Sunday, 12 July 2009

Book of the Week - Sarah Moss, Cold Earth


I am travelling at present, so this week’s book recommendation is courtesy of a correspondent. Cold Earth is a first novel from University of Kent academic Sarah Moss, and has just been published by Granta. She completed her doctoral thesis on British Romanticism and the Arctic, and the stories which she discovered while researching this provided the inspiration for her novel. There have been very favourable reviews in The Guardian, The Times and The Independent. Signed copies seem uncommon but there may be a few available via Coombe Hill Books. As for books set in the arctic, I enjoyed The Solitude of Thomas Cave a couple of years ago, and I will return at a future date to the works of American artist and writer Rockwell Kent.
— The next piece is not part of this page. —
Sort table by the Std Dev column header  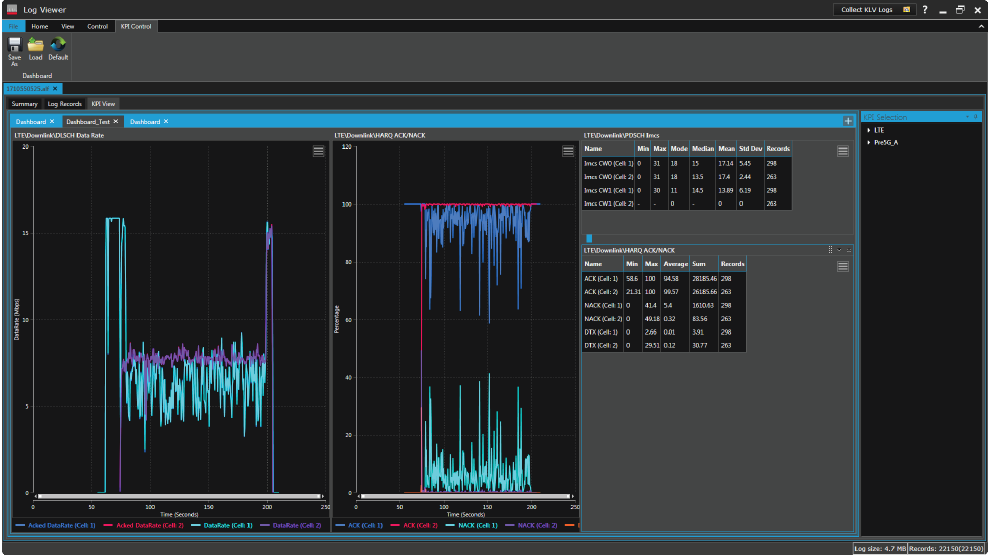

“A team of six archaeologists assembles at the beginning of the Arctic summer, to unearth traces of the lost Viking settlements in Greenland. But while they settle into uneasy domesticity, camping between the ruined farmstead and the burnt-out chapel, there is news of an epidemic back home and their communications with the outside world fall away. Facing a Greenland winter for which they are hopelessly ill-equipped, knowing that their missives may never reach their loved ones, Nina, Ruth, Catriona, Jim, Ben and Yianni write their final letters home. In this exceptional and haunting first novel, Moss weaves a rich tapestry of personal narratives, history, ghost stories, love stories, stories of grief and naked survival. Cold Earth is as compelling as a thriller, and also a highly sophisticated novel of ideas.”